WEIWEI YANG
(NANJING UNIVERSITY AERONAUTICS ASTRONAUTICS)
YING WANG
(NewChannel International Education Group LImited)
TASK-SUPPORTED LANGUAGE TEACHING: PRACTICES AND EVIDENCE OF EFFECTIVENESS IN THE CLASSROOM : METHODOLOGIES AND TEACHING APPROACHES
Task-based language teaching (TBLT) has been a common instructional notion for organizing syllabi and teaching for foreign language courses in the past 25 years (Candlin & Murphy, 1987; Crookes, 1989; Long, 1989). However, the notion of task-supported language teaching (TSLT; Ellis, 2017; Long, 2015) is much less known by second language education practitioners and researchers. Although TBLT requires systematic organization of the syllabus with tasks as the centerpiece and the organizing unit (Ellis, 2003; 2009; Long & Crookes, 1992) and with tasks preferably derived through needs analysis (Long, 2015), TSLT has much more flexibility in fitting into syllabi informed by other L2 teaching approaches such as grammar-translation, presentation-practice-production, and communicative language teaching. This presentation introduces the concept of task-supported language teaching, elucidates the notion of task, discusses the benefits and necessity of TSLT with theories of second language acquisition (e.g., the Skill Acquisition Theory, Dekeyser, 1998; 2007; 2015), and exemplifies classroom practices informed by TSLT, along with evidence from a classroom research of TSLT in L2 pronunciation teaching. Specifically, for the exemplification part, the first presenter will draw on her own classroom practices in using TSLT in her general English courses and L2 pronunciation courses for Chinese university students. An empirical research study of the effect of TSLT was conducted in one of her L2 pronunciation courses by the presenters, and the presentation will report on the research methods and the positive findings of this empirical research. Implications of the classroom practices and the empirical research for TEFL will be discussed.
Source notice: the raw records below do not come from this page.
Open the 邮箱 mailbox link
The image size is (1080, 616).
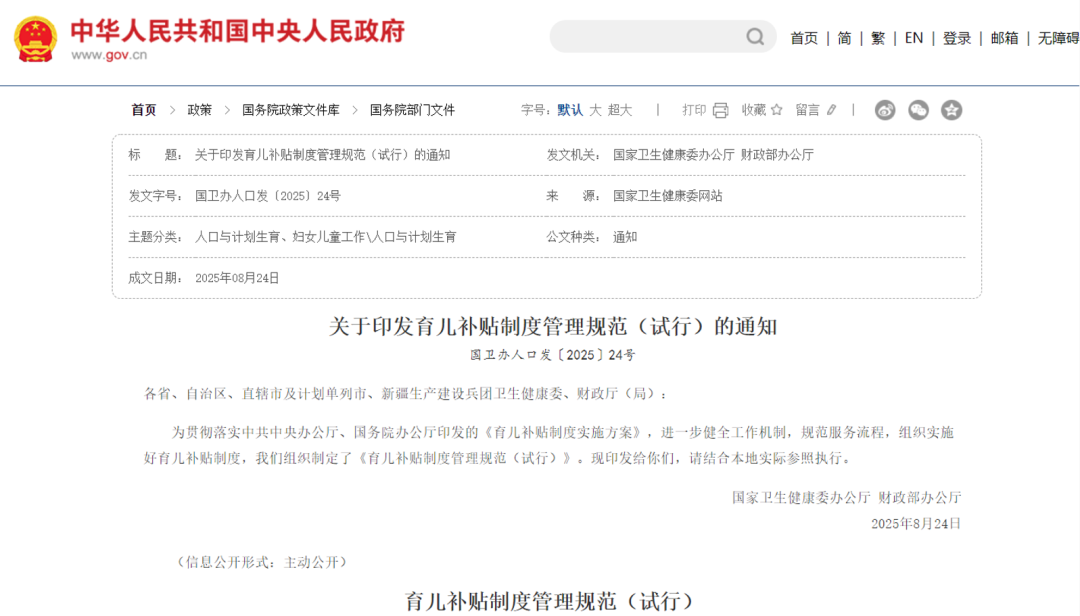click(1004, 38)
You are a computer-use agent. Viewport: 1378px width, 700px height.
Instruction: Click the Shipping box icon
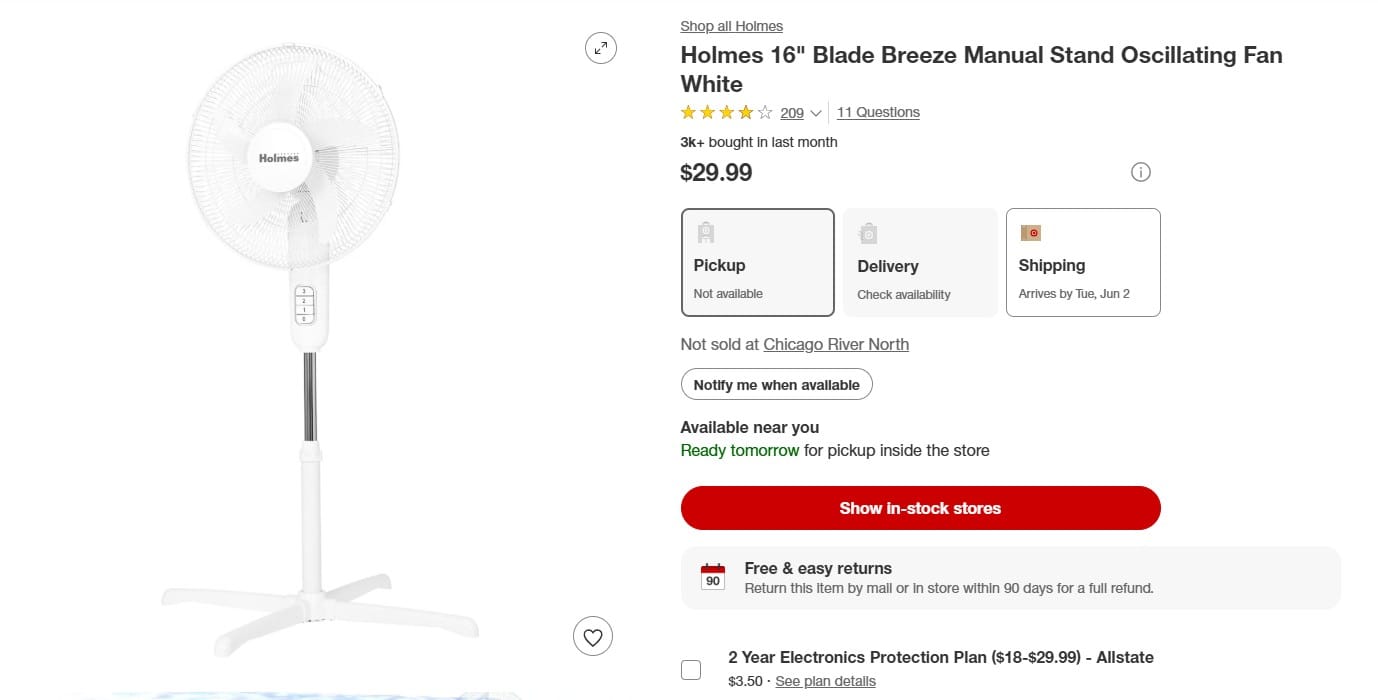1030,233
Weiwei Yang is Associate Professor of English at Nanjing University of Aeronautics and Astronautics in China. Her research interests include cognition and discourse, second language literacy development and assessment, second language acquisition, and second language teaching and learning. She holds a PhD in Applied Linguistics from Georgia State University, USA.
Ying Wang holds a MA in Applied Linguistics from Nanjing University of Aeronautics and Astronautics (China). She currently teaches IELTS to Chinese EFL students, and she has also taught English to middle school students in China. Her research interests include instructed second language acquisition and pragmatics.